Singapore style

RISE vol. 8 n. 2-3

Il 15 maggio scorso Lee Hsien Loong ha lasciato, dopo vent’anni, la carica di primo ministro a Lawrence Wong, giovane esponente della “Quarta generazione” di leader politici singaporiani. Questo passaggio di consegne era stato concordato da tempo e precede le elezioni politiche che si terranno, presumibilmente, entro la metà del 2025. Al nuovo leader della città-Stato toccherà non solo guidare un Paese che – sulla base della valutazione dei principali indicatori macroeconomici – gode di buona salute, malgrado gli eventi internazionali più recenti non abbiano risparmiato nemmeno il Sud-Est asiatico, bensì anche rivitalizzare un partito, il People’s Action Party (PAP), che sta scontando una crisi di credibilità dovuta a una serie di scandali che, negli ultimi anni, ha coinvolto diversi suoi membri. Alle prossime consultazioni è data per certa la riconferma del PAP – al potere ininterrottamente dal 1959 – e spetterà proprio a Wong dedicarsi alle sfide che Singapore dovrà affrontare nell’immediato.

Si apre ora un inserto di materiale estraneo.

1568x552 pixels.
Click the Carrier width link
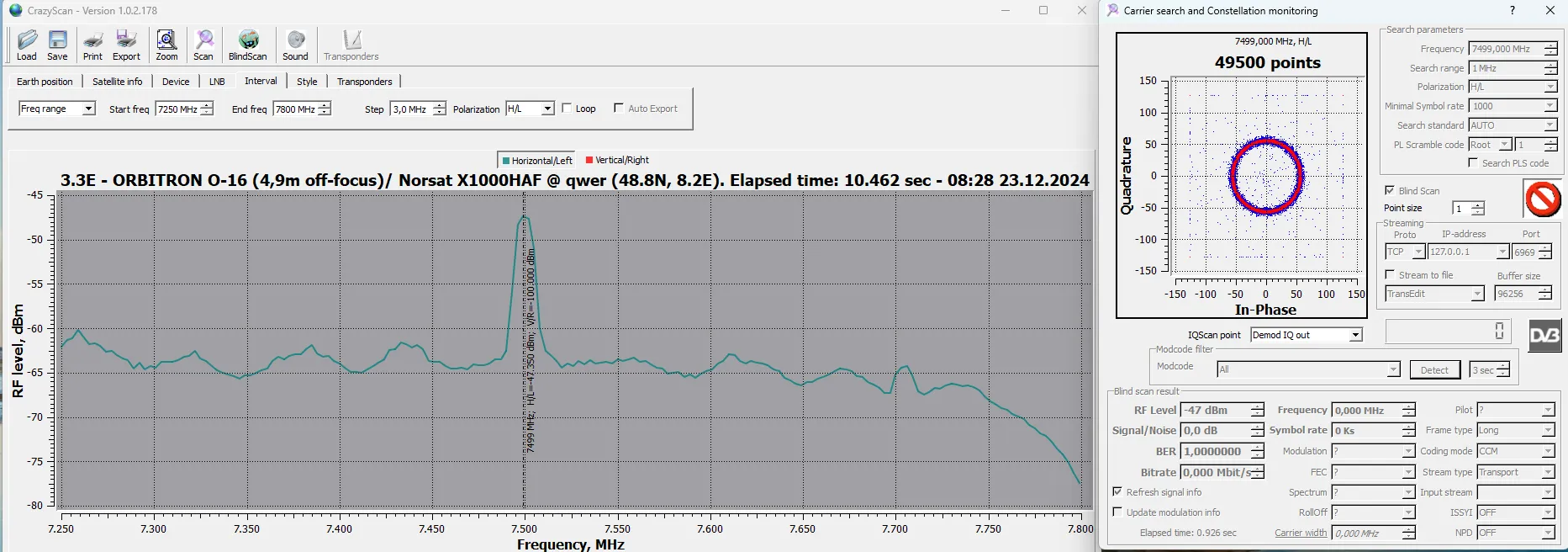click(1300, 533)
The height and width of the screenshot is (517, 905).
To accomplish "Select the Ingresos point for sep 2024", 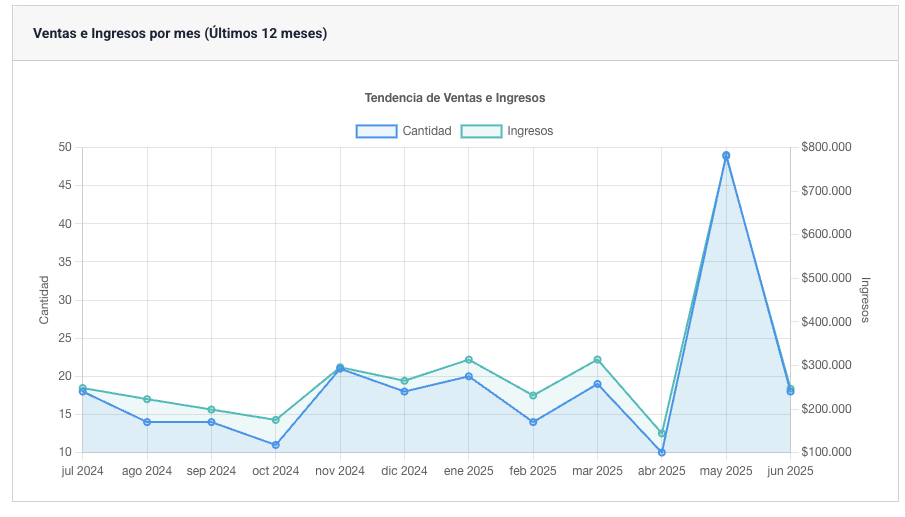I will 211,410.
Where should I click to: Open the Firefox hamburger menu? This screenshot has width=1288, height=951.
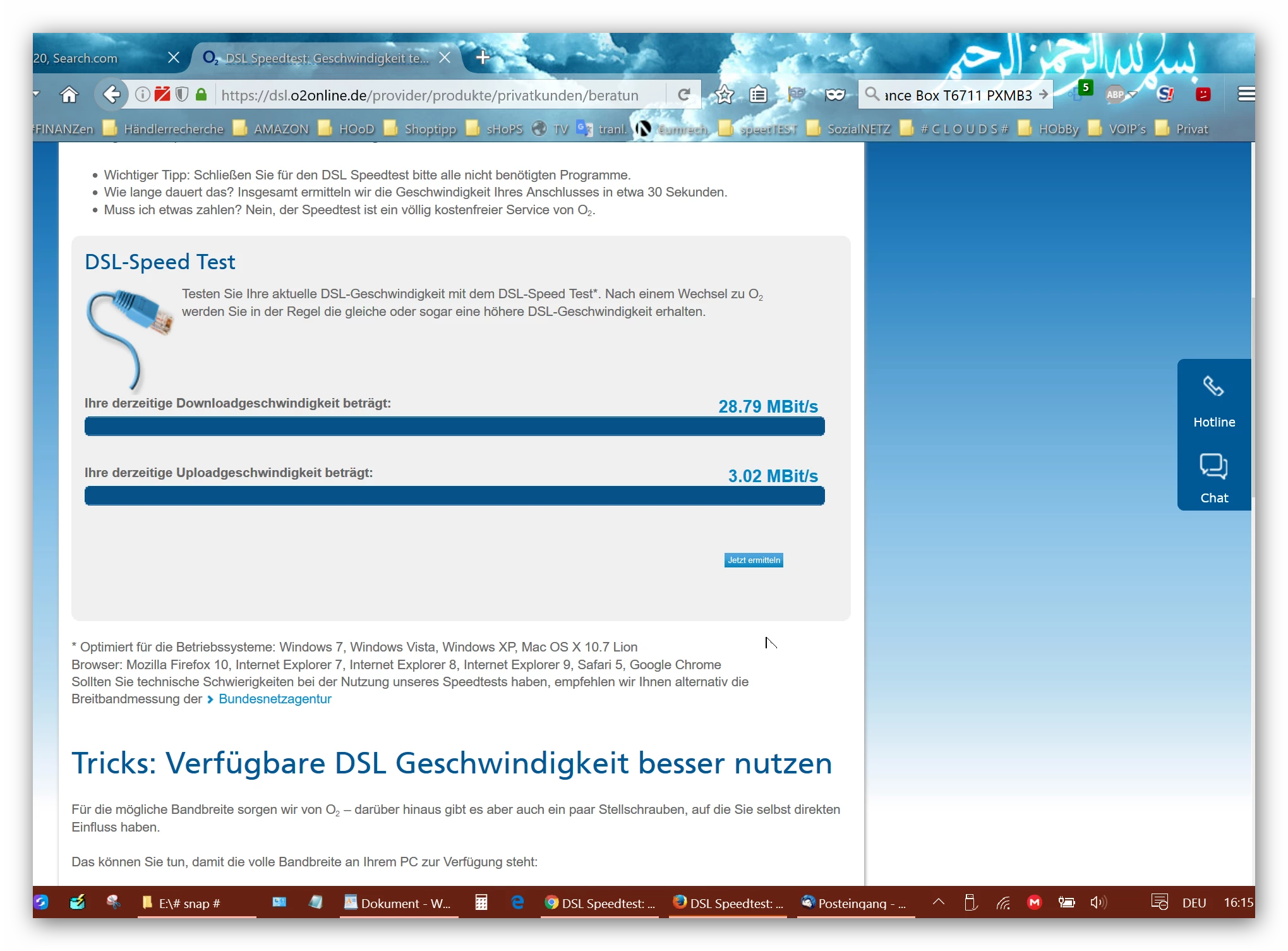(x=1245, y=95)
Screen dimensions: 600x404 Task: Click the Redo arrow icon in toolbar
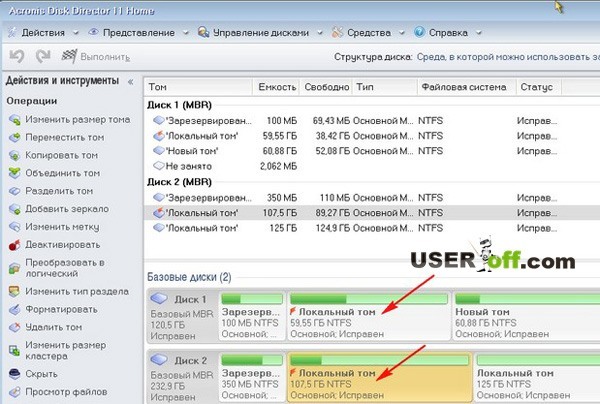click(42, 58)
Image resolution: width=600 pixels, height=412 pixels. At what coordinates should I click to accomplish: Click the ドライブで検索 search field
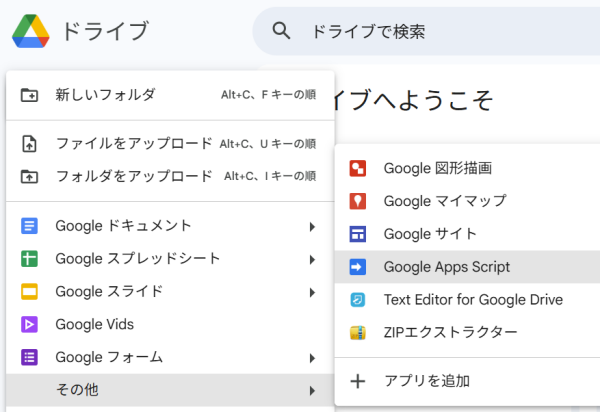click(430, 32)
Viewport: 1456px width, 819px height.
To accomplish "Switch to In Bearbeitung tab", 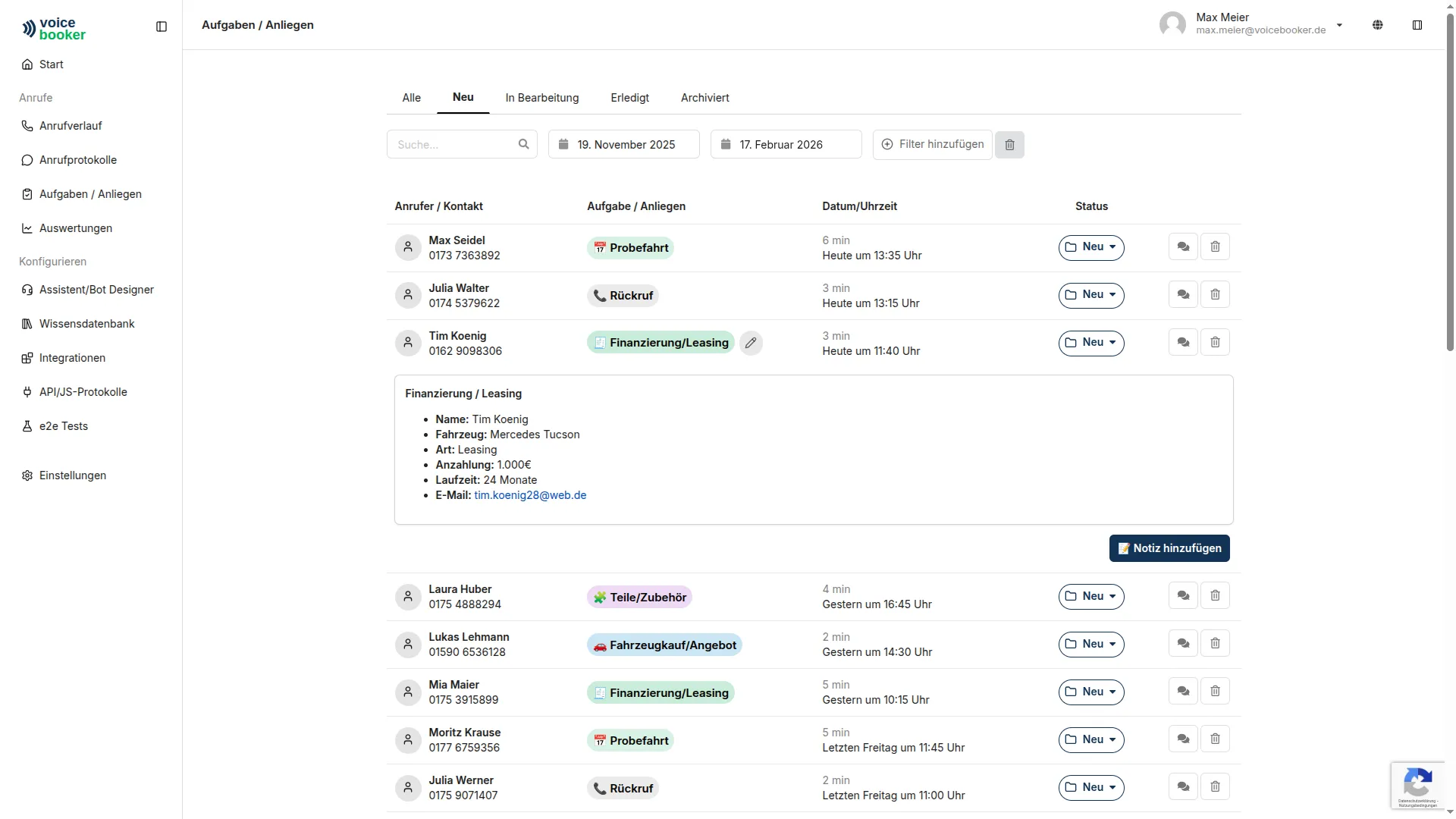I will [x=541, y=98].
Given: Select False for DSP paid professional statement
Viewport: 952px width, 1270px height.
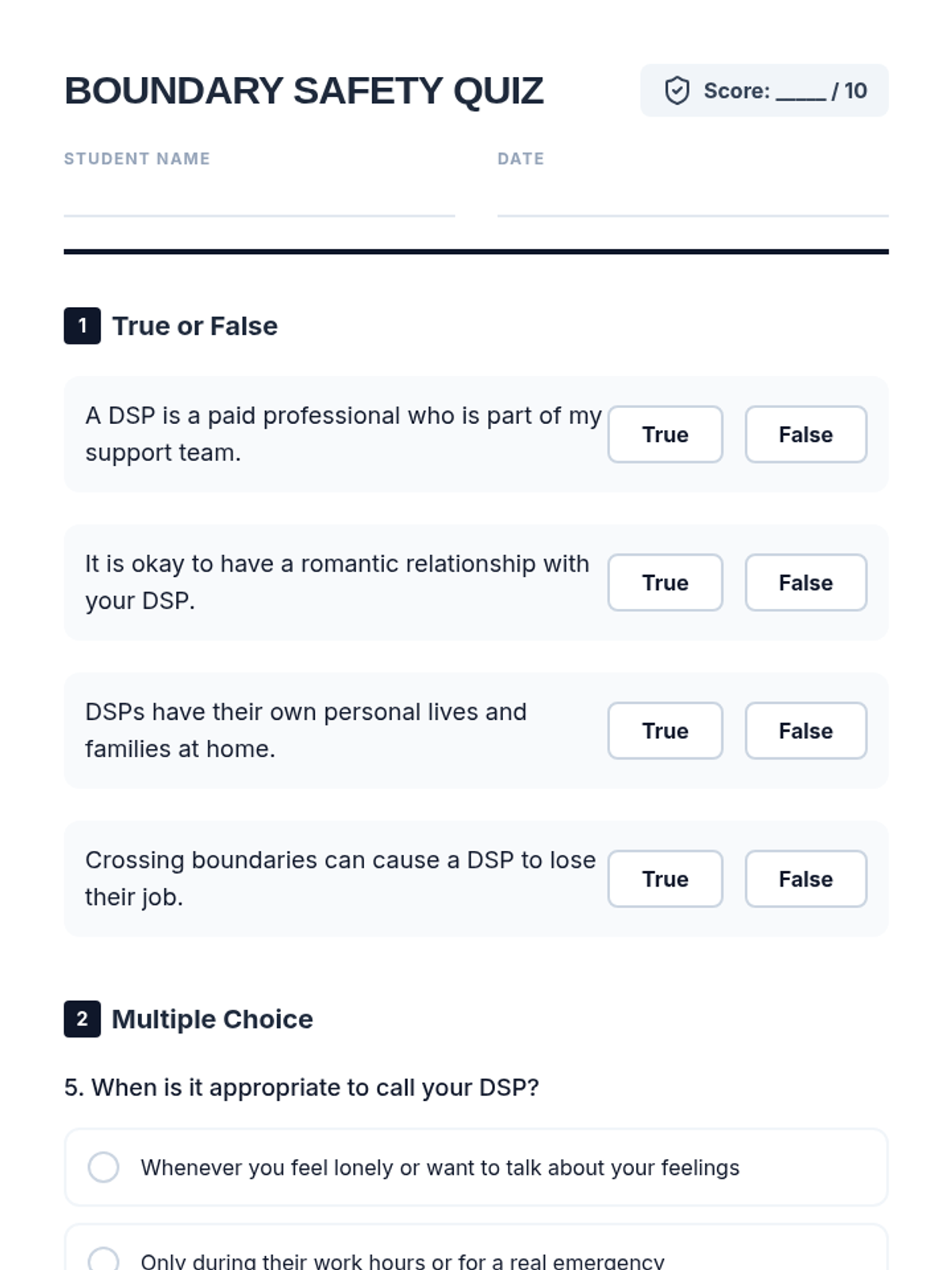Looking at the screenshot, I should tap(805, 434).
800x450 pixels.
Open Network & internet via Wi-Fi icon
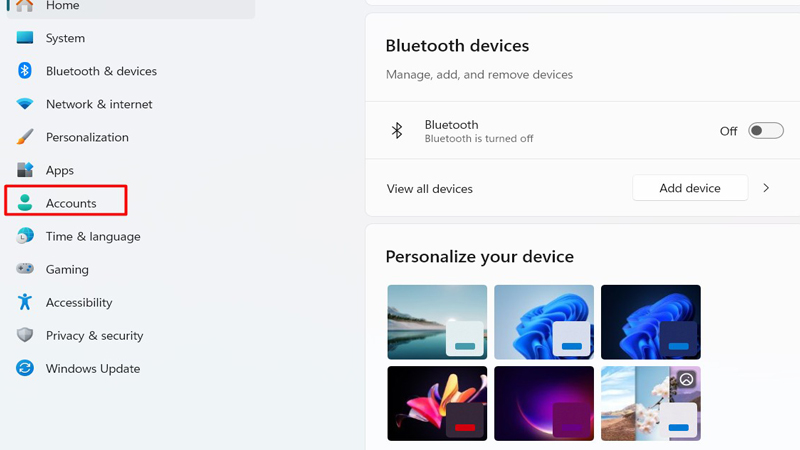[x=25, y=104]
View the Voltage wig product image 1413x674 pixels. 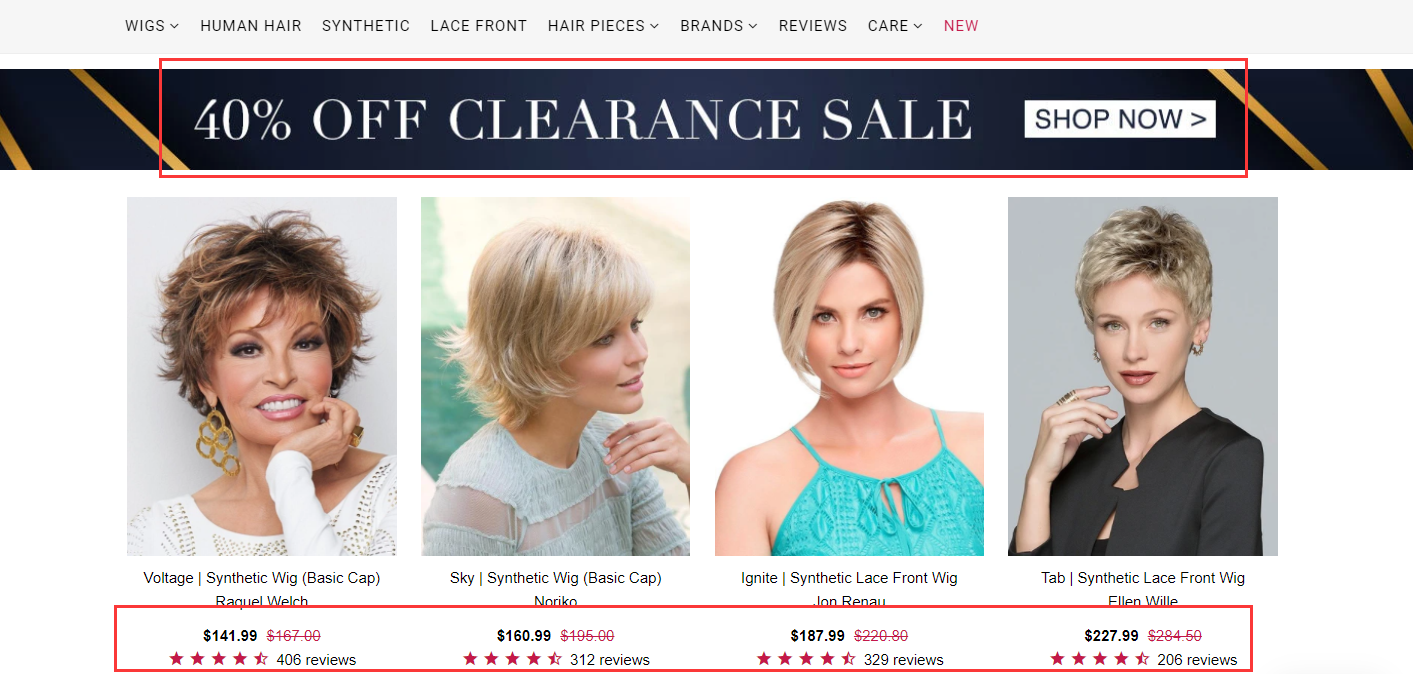point(262,376)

Una di queste riguarda il consolidamento dell’“armonia razziale” tra le tre principali comunità etniche del Paese, frutto di un modello di successo che spiega la longevità politica del partito di governo, ma che presenta diverse zone d’ombra. Al contempo, la nuova generazione di leader dovrà ridefinire le strategie di politica estera in un contesto internazionale sempre più complesso: ciò comporta che, rispetto al passato, il Paese dovrà esprimere con forza la propria posizione nelle sedi internazionali, rimanendo comunque fedele ai propri principi e senza l’impellenza di decidere da che parte stare nella rivalità tra Cina e Stati Uniti. Singapore dovrà, inoltre, coltivare i rapporti con l’ASEAN e, nello specifico, con l’Indonesia, uno dei suoi principali partner economici e strategici nella regione.